A feature of the system is that the robot predicts which task is most similar to the one that the trainer is currently teaching by matching proprioceptive actions against predicted actions given the current sensorimotor states. This predictive facility based on similarity may be a precursor to observational imitation if the idea is extended to associate learned state and action pairs against actual effects (although the thorny problem of correspondence remains). One could imagine in this situation that the mechanism for task prediction, currently used to inform the trainer of existing competencies, would be used to recognise human actions and offer help e.g. “I see that you are loading the dishwasher, I know how to do that, shall I do it for you?”.
This extension would allow for a predictive similarity measure between perception of an event and the learned action-event pair in a single form of memory representation that would serve, as Prinz puts it,
“to select a certain act, given an intention to achieve certain effect'” (Prinz 2005 [p.143]). The inverse is the similarity of motor actions informing perception and therefore “one is to expect certain effects given certain acts” (Prinz 2005 [p.143]).

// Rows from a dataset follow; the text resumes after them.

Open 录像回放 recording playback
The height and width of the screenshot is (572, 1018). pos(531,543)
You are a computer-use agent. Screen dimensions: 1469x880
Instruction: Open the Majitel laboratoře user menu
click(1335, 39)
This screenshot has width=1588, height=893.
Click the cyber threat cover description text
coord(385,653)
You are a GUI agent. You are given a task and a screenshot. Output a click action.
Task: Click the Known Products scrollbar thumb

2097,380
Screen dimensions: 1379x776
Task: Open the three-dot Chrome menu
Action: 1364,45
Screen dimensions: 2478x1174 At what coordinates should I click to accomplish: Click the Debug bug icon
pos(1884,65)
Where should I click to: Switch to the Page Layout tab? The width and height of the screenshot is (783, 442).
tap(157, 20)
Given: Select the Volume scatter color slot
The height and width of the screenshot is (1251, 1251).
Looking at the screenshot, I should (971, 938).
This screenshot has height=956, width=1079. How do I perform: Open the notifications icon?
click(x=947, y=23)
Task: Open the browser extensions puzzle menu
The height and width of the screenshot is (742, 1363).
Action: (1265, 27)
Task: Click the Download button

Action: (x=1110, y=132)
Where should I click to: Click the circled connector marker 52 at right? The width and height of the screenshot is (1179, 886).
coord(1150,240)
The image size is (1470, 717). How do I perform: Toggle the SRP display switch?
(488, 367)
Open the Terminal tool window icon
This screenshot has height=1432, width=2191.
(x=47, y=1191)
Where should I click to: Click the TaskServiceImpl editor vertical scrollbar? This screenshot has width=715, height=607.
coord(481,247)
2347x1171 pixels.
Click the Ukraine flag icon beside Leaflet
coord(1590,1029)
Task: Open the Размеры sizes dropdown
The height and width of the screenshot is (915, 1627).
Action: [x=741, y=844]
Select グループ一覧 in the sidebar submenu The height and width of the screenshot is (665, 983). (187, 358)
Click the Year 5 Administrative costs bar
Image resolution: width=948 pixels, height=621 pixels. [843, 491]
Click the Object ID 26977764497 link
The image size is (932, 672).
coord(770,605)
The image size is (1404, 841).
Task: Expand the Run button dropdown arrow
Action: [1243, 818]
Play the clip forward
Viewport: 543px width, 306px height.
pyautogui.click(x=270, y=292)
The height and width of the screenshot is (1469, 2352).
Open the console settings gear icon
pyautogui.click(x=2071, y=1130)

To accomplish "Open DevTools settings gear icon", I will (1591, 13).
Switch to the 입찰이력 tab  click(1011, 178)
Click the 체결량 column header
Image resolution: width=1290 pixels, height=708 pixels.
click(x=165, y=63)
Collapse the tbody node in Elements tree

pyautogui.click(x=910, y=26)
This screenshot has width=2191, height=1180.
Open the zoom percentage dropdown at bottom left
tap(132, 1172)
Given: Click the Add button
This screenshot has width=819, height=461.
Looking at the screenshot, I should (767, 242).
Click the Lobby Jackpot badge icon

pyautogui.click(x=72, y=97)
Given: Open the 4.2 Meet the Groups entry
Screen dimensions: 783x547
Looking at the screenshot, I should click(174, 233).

This idea of the bidirectional nature of perception and action in social learning follows directly from the extended definition of ideomotor theory and is also closely related to the perspectives used in control engineering for forward and inverse models (Haruno, Wolpert and Kawato 2001; Demiris and Hayes 2002). We intend to pursue this extension in further research using this architectural model.
Footnotes
10.
The work described in this paper was partially conducted within the EU Integrated Project COGNIRON (“The Cognitive Robot Companion”) and funded by the European Commission Division FP6-IST Future and Emerging Technologies under Contract FP6-002020.
1
Throughout this research we use physical, situated and embodied robots. We do not use software simulations or any form of external sensory feedback (such as external cameras) to the robots.
2There are a number of machine learning techniques that have been used for robot learning. Mahadevan (1996) provides a useful comparison of some of these techniques including inductive, explanation based, reinforcement and evolutionary learning paradigms.
3 In some cases the use of tele-operation to control the robot's actuators may be an advantage. For example, for very large, powerful robots where human safety may be an issue.
4 We are not attempting to solve any vision problems in this study and therefore we pre-train the system to detect patterned objects before applying our framework
5 The automatic derivation of this threshold was not attempted but may form part of our future research in this area.